Mistymeg · 10/02/2026 13:26

ok cat out of bag. I AM the direct report. I sent the voice note. I have been totally blanked since I sent it Thursday. I feel annoyed about it and initially wrote a post detailing the circumstances and how I sent the voice note as I had so much head pain I felt writing anything was an effort. I have been ambushed by AIBU before and knew the ‘unprofessional’ ‘she’s not your friend’ ‘id never send a voice note, too emotional, too much detail’ etc would come out.

I thought I’d rub the circumstance in reverse and really pressure test it.

thanks everyone. She is pretty robotic.

As I said in my last post, I would be extending your probation period. You don't really show Director mettel or traits.

EmeraldRoulette · 10/02/2026 13:31

Mistymeg · 10/02/2026 13:26

ok cat out of bag. I AM the direct report. I sent the voice note. I have been totally blanked since I sent it Thursday. I feel annoyed about it and initially wrote a post detailing the circumstances and how I sent the voice note as I had so much head pain I felt writing anything was an effort. I have been ambushed by AIBU before and knew the ‘unprofessional’ ‘she’s not your friend’ ‘id never send a voice note, too emotional, too much detail’ etc would come out.

I thought I’d rub the circumstance in reverse and really pressure test it.

thanks everyone. She is pretty robotic.

@Mistymeg Reverses are annoying!

same question to you as to her

  • how long was the voice note?

I wouldn't assume she is pissed off. She may not know what to do or how to respond - unfortunately, even basic manners have gone out of the window.

Hairissueshelp · 10/02/2026 13:32

Hr told her to update you and provide the drs note, so thats what she did.
She probably feels really bad as hasnt been there that long and felt she needed to explain herself fully.
You can just say 'I am sorry you are so unwell, take the time you need to get better fully, no need to explain'
She is obviously worried that you think she is faking it and is having a hard time.
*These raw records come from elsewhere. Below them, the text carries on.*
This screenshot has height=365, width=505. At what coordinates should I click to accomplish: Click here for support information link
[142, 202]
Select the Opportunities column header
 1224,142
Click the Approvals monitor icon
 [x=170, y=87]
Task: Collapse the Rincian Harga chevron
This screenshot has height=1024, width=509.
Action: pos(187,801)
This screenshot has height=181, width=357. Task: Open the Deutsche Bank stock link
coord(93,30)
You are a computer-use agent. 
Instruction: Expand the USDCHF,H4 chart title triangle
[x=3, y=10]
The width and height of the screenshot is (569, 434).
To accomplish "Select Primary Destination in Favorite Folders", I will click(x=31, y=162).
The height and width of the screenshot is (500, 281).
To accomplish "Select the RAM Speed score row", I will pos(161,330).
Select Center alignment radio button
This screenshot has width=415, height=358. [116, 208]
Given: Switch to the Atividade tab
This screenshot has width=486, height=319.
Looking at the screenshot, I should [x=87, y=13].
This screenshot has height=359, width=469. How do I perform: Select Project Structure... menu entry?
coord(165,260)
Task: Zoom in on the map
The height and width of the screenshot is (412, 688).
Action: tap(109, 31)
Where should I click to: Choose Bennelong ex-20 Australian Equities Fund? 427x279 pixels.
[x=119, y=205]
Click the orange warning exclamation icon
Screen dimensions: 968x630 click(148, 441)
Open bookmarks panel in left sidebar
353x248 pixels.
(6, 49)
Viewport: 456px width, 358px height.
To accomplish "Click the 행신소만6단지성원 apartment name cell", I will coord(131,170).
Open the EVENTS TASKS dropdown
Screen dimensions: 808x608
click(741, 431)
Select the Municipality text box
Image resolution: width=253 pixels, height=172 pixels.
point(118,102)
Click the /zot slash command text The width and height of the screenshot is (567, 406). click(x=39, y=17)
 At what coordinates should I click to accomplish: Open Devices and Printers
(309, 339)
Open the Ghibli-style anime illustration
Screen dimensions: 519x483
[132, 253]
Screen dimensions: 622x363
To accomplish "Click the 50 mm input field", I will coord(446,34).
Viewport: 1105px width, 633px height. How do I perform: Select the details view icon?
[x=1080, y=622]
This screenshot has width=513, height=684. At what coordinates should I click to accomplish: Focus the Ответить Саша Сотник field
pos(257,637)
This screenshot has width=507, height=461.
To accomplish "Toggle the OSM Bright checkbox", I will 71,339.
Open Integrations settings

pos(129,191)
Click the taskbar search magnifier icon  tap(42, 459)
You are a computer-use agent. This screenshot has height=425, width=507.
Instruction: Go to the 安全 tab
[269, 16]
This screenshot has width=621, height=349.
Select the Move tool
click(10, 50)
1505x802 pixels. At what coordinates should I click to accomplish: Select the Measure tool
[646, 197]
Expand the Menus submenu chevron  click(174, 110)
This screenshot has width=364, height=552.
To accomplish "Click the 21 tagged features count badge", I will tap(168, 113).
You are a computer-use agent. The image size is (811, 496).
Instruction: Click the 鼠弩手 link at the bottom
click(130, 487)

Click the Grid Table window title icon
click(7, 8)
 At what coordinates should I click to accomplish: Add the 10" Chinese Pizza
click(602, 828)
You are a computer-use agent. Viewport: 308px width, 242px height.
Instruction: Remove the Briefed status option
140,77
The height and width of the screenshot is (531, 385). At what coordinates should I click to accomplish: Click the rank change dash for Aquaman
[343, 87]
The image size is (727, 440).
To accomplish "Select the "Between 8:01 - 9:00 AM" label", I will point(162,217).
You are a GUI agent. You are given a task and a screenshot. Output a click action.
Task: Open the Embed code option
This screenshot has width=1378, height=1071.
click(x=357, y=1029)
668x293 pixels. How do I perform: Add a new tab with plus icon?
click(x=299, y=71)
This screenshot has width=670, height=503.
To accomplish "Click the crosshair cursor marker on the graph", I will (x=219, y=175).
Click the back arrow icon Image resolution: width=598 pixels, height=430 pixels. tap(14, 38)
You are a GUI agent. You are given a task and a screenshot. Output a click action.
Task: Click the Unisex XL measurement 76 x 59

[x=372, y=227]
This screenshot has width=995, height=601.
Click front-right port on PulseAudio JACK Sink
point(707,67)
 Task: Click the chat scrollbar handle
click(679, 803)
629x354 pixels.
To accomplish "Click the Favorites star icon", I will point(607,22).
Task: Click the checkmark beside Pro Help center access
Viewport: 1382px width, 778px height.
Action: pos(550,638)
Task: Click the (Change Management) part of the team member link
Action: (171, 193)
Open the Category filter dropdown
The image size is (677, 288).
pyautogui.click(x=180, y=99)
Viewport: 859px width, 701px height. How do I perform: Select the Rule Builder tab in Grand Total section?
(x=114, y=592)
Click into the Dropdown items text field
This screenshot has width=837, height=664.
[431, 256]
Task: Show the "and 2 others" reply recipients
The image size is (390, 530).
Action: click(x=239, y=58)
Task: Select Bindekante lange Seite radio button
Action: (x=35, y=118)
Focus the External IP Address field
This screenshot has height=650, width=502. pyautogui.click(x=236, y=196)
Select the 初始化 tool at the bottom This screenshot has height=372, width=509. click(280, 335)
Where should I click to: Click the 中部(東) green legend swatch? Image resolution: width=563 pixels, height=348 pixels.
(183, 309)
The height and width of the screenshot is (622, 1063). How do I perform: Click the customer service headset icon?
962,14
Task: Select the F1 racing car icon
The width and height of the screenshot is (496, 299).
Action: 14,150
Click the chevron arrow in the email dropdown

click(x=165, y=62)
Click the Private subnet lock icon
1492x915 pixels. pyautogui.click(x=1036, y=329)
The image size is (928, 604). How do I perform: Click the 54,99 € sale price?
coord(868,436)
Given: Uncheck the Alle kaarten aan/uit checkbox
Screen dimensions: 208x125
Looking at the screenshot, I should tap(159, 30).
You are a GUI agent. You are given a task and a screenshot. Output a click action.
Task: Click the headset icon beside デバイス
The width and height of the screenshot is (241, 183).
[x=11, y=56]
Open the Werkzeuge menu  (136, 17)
Maybe she is the breadwinner and can not afford to get the sack so feels that she needs to explain.

flightyfighter · 10/02/2026 13:33

I do not understand some of the terminology or attitude in this thread!

SnippySnappy · 10/02/2026 13:36

Look up psychological safety in leadership.
You will get the best out of people if you create a psychologically safe environment.
This ain't it.

Sidebeforeself · 10/02/2026 13:36

Well thanks for wasting peoples time OP

whymadam · 10/02/2026 13:36

I get you, OP - but it's probably best to make the right noises when required. Annoyingly, we're not all equally resilient!

SnippySnappy · 10/02/2026 13:36

SnippySnappy · 10/02/2026 13:36

Look up psychological safety in leadership.
You will get the best out of people if you create a psychologically safe environment.
This ain't it.

Just seen the update. Sigh. Wondered if this was a reverse!